Will Occupy Wall Street Shake Loose Some Change?
by Mark Kantrowitz
The Occupy Wall Street protest movement, which began in Lower Manhattan's Zuccotti Park on September 17, 2011, is difficult to define, but its core complaints concern corporate greed, corruption and income inequality. The protesters want companies and the federal government to put people and the planet before profit.
Occupy Wall Street counts student loan debt among its grievances. For example, the Declaration of the Occupation of New York City states "They have held students hostage with tens of thousands of dollars of debt on education, which is itself a human right." The protesters include many college graduates who are struggling to repay their student loans. More than a quarter the 3,300+ photos on the "We Are the 99 Percent" Tumblr blog display handwritten signs that list the individual's total education debt.
The Occupy Student Debt Campaign (not to be confused with Occupy Student Debt) has identified four principles that they believe will alleviate future student loan debt: forgiveness of all student loans, zero-interest student loans, free tuition at public colleges and universities, and greater transparency on how tuition dollars are spent at private non-profit and for-profit colleges and universities. The campaign launched three pledges on November 21, 2011, one for debtors and one each for college faculty and non-debtor supporters. Borrowers who sign the debtor pledge agree to stop making payments on their student loans after one million people have signed the pledge. Andrew Ross, a Professor of Social and Cultural Analysis at New York University (NYU) and a leader in the Occupy Student Debt Campaign, referred to student loan debt as "morally unsustainable."
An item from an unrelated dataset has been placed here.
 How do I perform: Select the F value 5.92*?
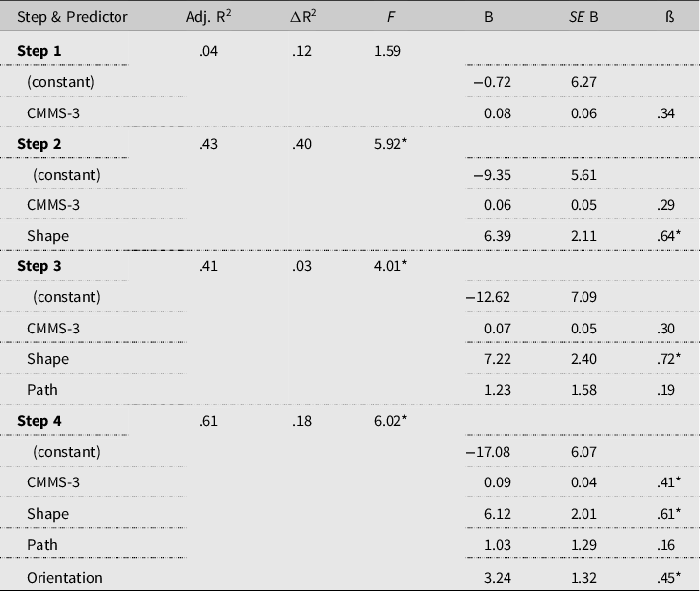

So far the Occupy Student Debt Campaign has had little effect on education lenders as it won't result in any action by borrowers until one million borrowers have signed the pledge. After one month, fewer than 3,000 people have signed the pledge. It is unlikely that the Occupy Student Debt Campaign will reach its goal.
In contrast, Robert Applebaum, a New York attorney who founded the Facebook group "Cancel Student Loan Debt to Stimulate the Economy" and www.forgivestudentloandebt.com in early 2009, has been more successful with an online petition calling for forgiveness of all student loan debt. According to Businessweek, Mr. Applebaum graduated from Fordham Law School in 1998 owing $65,000 in student loans, and quit his job as an assistant district attorney in 2004 after five years in forbearance. (Public service loan forgiveness and income-based repayment, which help people in his position, didn't become available until October 1, 2007, and July 1, 2009, respectively.) His www.Signon.org petition, endorsing a proposed Congressional resolution calling for student loan forgiveness introduced by Rep. Hansen Clarke (D-MI-13), was launched on September 2, 2011 and has collected more than 659,500 signatures as of the end of 2011.
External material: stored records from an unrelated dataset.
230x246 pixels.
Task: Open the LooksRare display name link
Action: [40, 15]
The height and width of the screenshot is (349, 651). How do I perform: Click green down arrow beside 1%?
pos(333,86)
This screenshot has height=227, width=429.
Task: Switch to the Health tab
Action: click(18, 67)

But perhaps the Occupy Student Debt Campaign has been less successful because the personal consequences of defaulting on student loans are particularly severe. Those promoting a mass default argue that borrowers will be protected by safety in numbers. But the reality is that such a mass default will hurt borrowers more than the federal government or private lenders.
The federal government has very strong powers to compel repayment. It can garnish up to 15% of take-home pay, offset income tax refunds without a court order, withhold up to 15% of Social Security disability and retirement benefit payments, and prevent the renewal of a professional license. Federal education loans cannot be discharged in bankruptcy unless the borrower can prove undue hardship in an adversarial proceeding, an incredibly harsh standard. A default ruins the borrower's credit, making it more difficult to get a credit card, auto loan, or home mortgage; rent an apartment; or get a job. According to the Office of Management and Budget, the federal government recovers 85% of defaulted student loan dollars on a net present value basis, after subtracting collection costs. The collection charges are paid by the defaulted borrower, so the average total amount paid by the borrower is 122% of the default claim.
The powers of private lenders to collect defaulted private student loans are not as strong. But private lenders can obtain a wage garnishment order and seize assets if they sue the defaulted borrower and get a court judgment against the borrower. Most private student loans have cosigners, so if the borrower defaults, the lender will seek repayment from the cosigners, usually the borrower's parents. Like federal student loans, private student loans are very difficult to discharge in bankruptcy, so a borrower can't walk away from these loans.
Occupy Wall Street protesters may feel a sense of collective empowerment, but there are less harmful ways to draw attention to increases in college costs and student loan debt than debtor immolation through mass default.
A petition to forgive student loan debt on the We the People website, Forgive Student Loan Debt to Stimulate the Economy and Usher in a New Era of Innovation, Entrepreneurship and Prosperity, was the first to receive an official response from the White House. The Obama administration fast-tracked improvements in the income-based repayment (IBR) plan, cutting the monthly payments from 15% of discretionary income to 10% and providing forgiveness of the remaining debt after 20 years in repayment instead of 25 years. These changes were originally scheduled to go into effect for new borrowers on or after July 1, 2014. President Obama used his executive authority to make the changes available to students with at least one new federal student loan in 2012 or a subsequent year. This change provides meaningful relief to financially distressed borrowers, reducing their monthly loan payments by a third.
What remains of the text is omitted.